Catherine’s 2014 album, American Rhapsody, won silver and bronze in the instrumental / performer solo album category at the American Global Music Awards. We chatted via email about topics like inspiration, creating band effects, and the importance of music in our lives – professional or not. I am very grateful for your time and the thoughtfulness of your answers.
First, please tell us a little bit about your new album, Dance Fantasies.

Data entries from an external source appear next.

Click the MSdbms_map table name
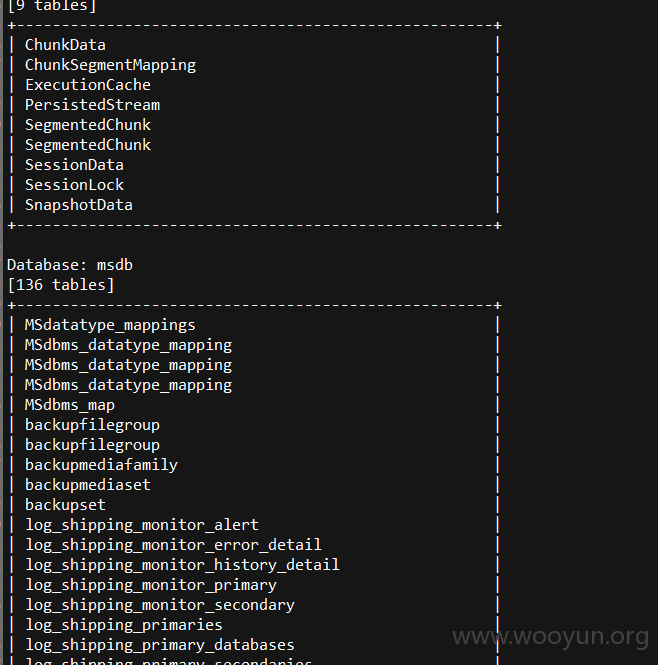Image resolution: width=658 pixels, height=665 pixels. pyautogui.click(x=70, y=405)
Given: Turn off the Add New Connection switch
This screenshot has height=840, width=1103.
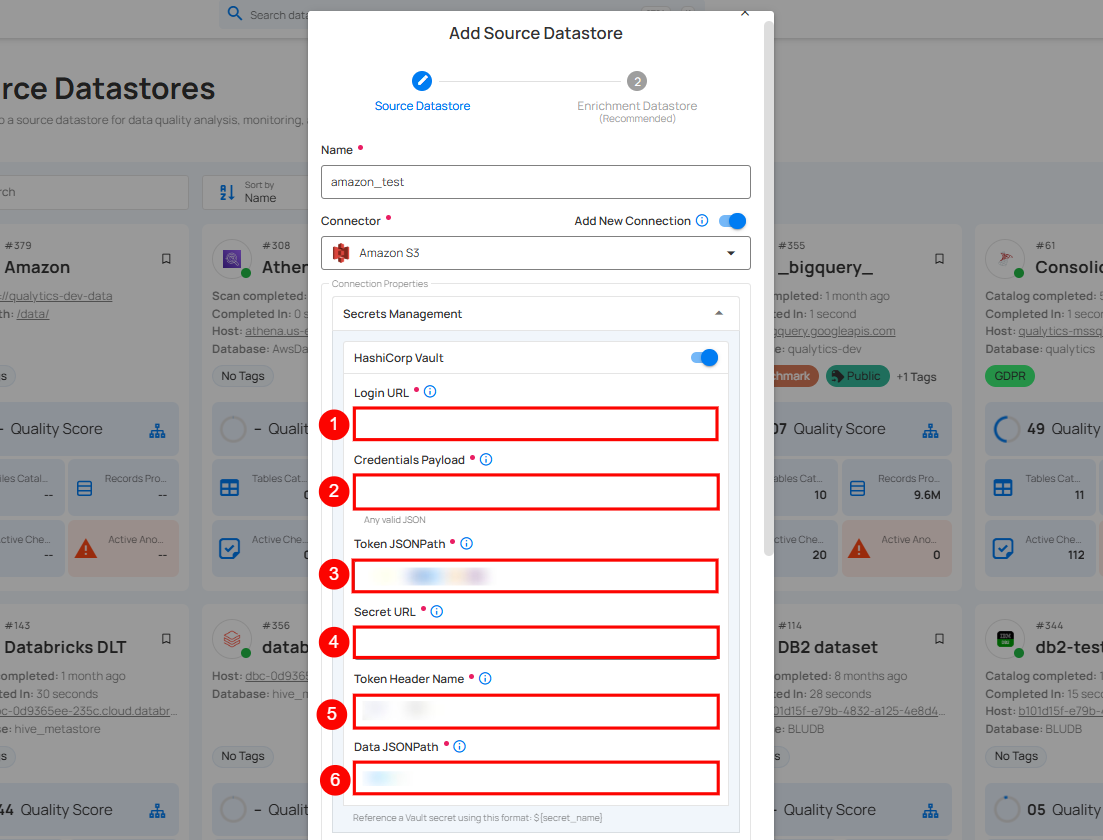Looking at the screenshot, I should click(732, 221).
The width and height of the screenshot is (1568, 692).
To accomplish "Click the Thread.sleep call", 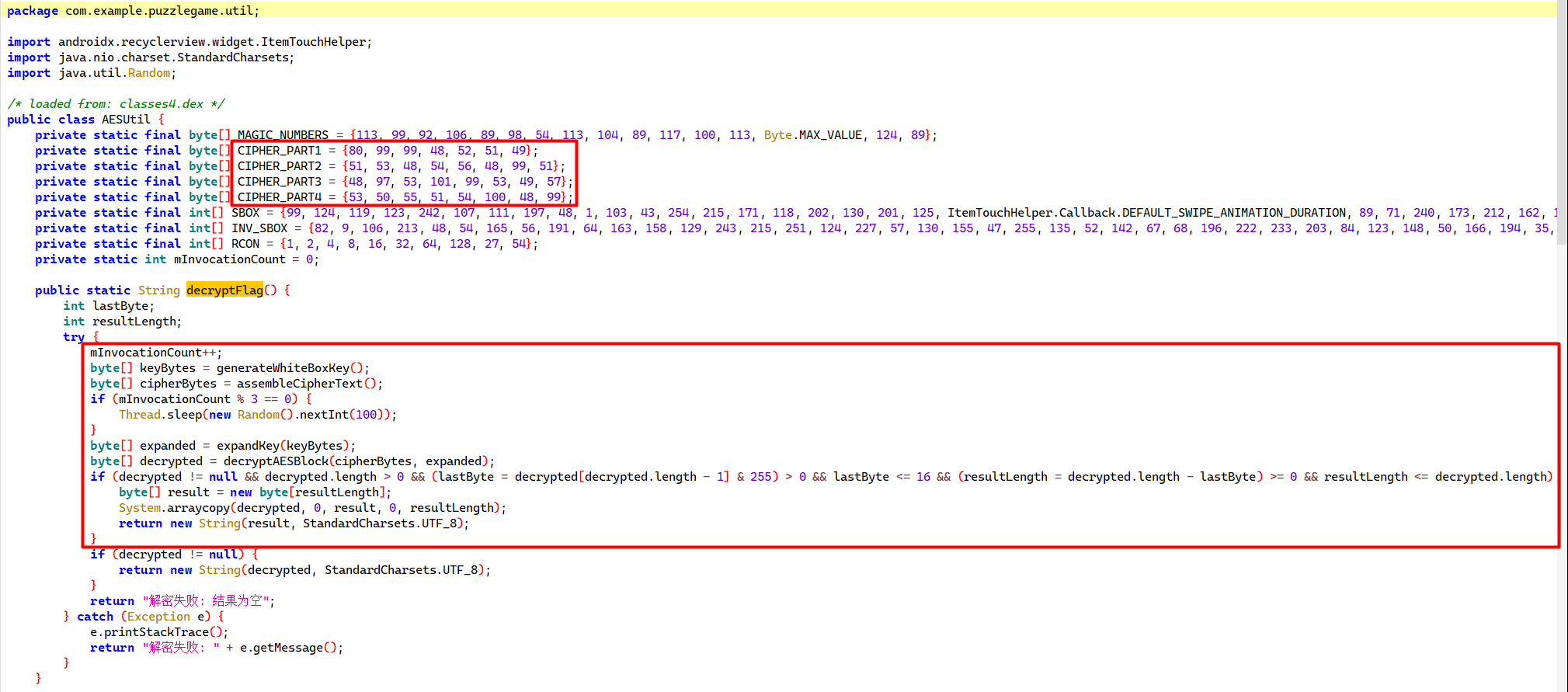I will (x=159, y=415).
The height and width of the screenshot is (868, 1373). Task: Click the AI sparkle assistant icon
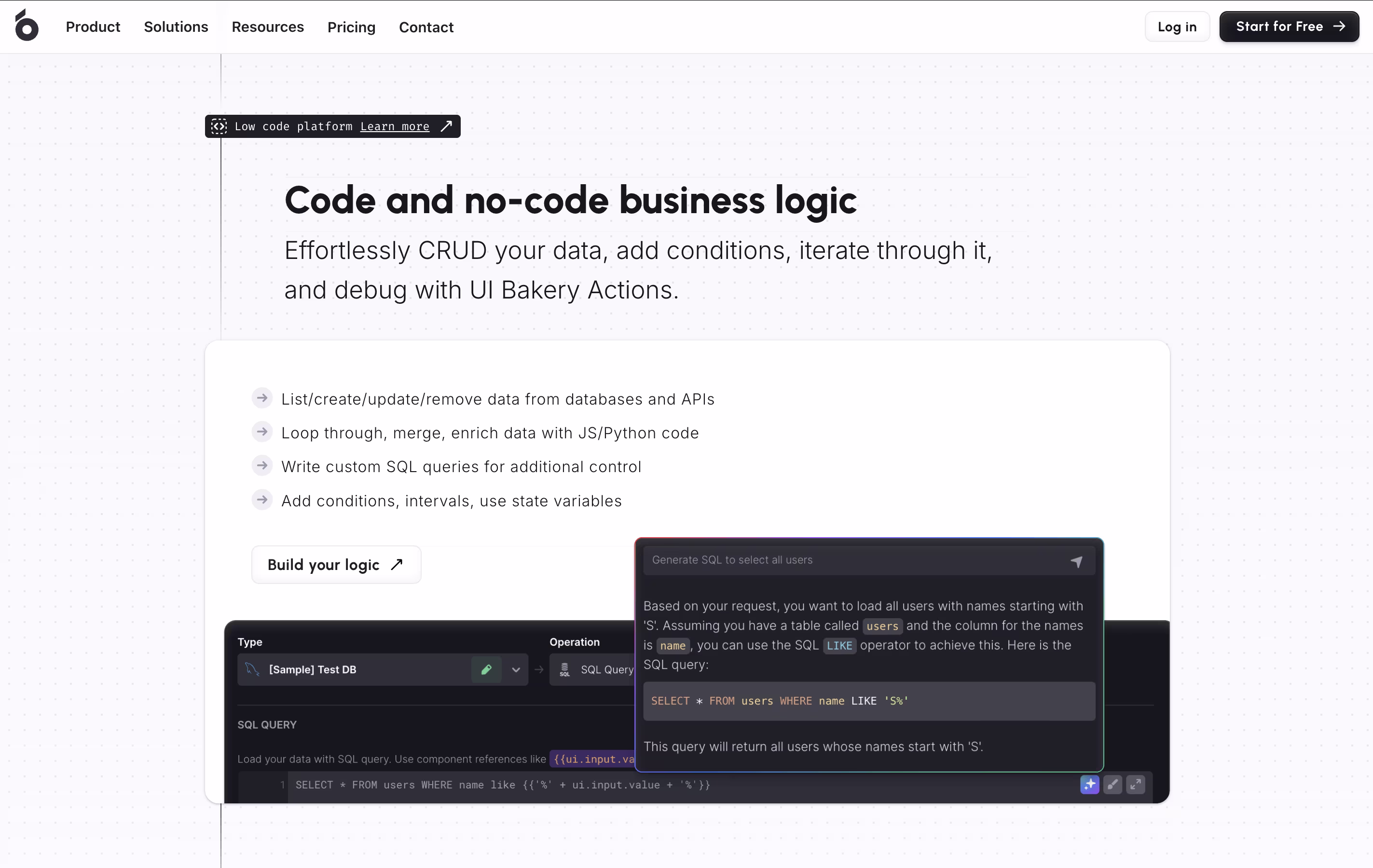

I wanted to mix different virtuoso instrumental pieces, selecting familiar and lesser-known music, both with famous “bravura” pieces and with melancholic dances rarely performed from the piano repertoire, including works by Rameau, Czerny, Chopin, Rachmaninov, Godowsky. Cziffra and Ravel. For example, the Rameau pieces and the transcripts of Abeniz’s Tango Godowsky are very lovely miniatures, and the rare and brilliant Czerny variations of F. Schubert, Op.12 deserve more attention in my opinion.
What inspires you?
There are many different things that inspire me in my life. For example, I love watching movies, attending a beautiful music concert or opera, walking in the park, visiting an interesting exhibit, or reading an adventure book with vivid descriptions. The combination of these things contributes to the development of a creative atmosphere and way of thinking. For my own performance, I like to see my instrument as an imitation of the voice of a great singer. I go to opera performances regularly to find that magical “bel canto” quality that I can then use in my own piano playing.
I know La Valse is your favorite. Would you talk about creating these orchestral effects on a modern piano?
The use of dynamics and different tactile pressures helps to create impressionistic harmonies and colors of different instruments and threatening war rhythms. Of course, it is important that the dramaturgical development of this program music begins with faintly distinguished dance pairs in the huge hall and ends with a dervish dance. Ravel described the homage to Johann Strauss as “… a kind of apotheosis of the Viennese circus, which in my imagination is accompanied by the impression of Dervish’s fantastic and fatal dance”.
You said that if you hadn’t been a pianist, you would have been an actor. How do the two intersect?
I decided very early on to be a pianist, but my acting was parallel to making music, and in my younger years it was a secret, dream profession. The reason for this was my love of theater and cinema. I visited the theater of my hometown of Tbilisi, Georgia very often, and I really enjoyed the performances. It definitely inspired my piano playing.
It is also known for videos and audio recordings. Do you approach audio and video differently?
In the case of video recordings, it is difficult to focus not only on the musical performance but also on the visual aspect. What it looks like, people can see my hand, and so on. In the sound studio, I like to focus only on the sound. Working closely with the record producer is really exciting, I always learn a lot from the whole process. But I’m always prepared for recording, video, or sound the same way: focusing on the piece I’m going to play soon!
Who were your biggest mentors – music and more?
Outside of the professional world, my family and especially my mother, Maguli Gordeladze. He has supported my musical development since childhood, offering me tips and great advice. My music teachers were also very encouraging and I was very happy to have the opportunity to work with legendary pianist Alexis Weissenberg. His excellent upbringing and lively personality greatly influenced my musical life.